Concernant la chambre à gaz, il faut séparer victimes et bourreaux. Pour les seconds, il s’agit d’une invention technique et d’une solution à un problème. C’est en se plaçant du point de vue des premiers que l’on peut faire surgir la question ontologique et la dimension atopique, anachronique que vous évoquez.
Le détournement dont vous parlez tient à cette dichotomie victimes/bourreaux. Je dis bien dichotomie et non pas symétrie inverse. Au reste, une des données singulières de la chambre à gaz est qu’elle est opaque à ceux qui l’ont organisée. Si je me souviens bien, les SS ne s’occupaient pas de la suite, cela revenait aux Sonderkommandos. Personne n’a l’expérience des chambres à gaz hors ceux qui y meurent (c’est tout à fait différent de la chambre à gaz utilisée aux USA, qui est individuelle, entièrement visible, aussi saisissable par le bourreau que par le condamné).

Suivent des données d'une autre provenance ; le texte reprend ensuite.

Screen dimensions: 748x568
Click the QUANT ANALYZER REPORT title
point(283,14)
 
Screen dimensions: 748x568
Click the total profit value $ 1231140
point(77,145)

Si je reprends votre terminologie, la trace ontologique dans l’invention ontique est précisément cette opacité.
Le projet de traiter en termes strictement techniques la mort de masse est en même temps une transformation de la mort elle-même (quoique n’étant pas heideggérien, je note qu’il a souligné ce point en récusant le verbe sterben à propos des victimes). Mais la transformation de la mort affecte l’être pour la mort et par conséquent le Dasein.
Le langage heideggerien n’est pas le mien, mais je constate en vous lisant qu’il vous permet à vous d’aller plus avant. C’est pourquoi je l’adopte dans nos échanges, mais sans y adhérer. Plus m’importent en effet les avancées que les réussites.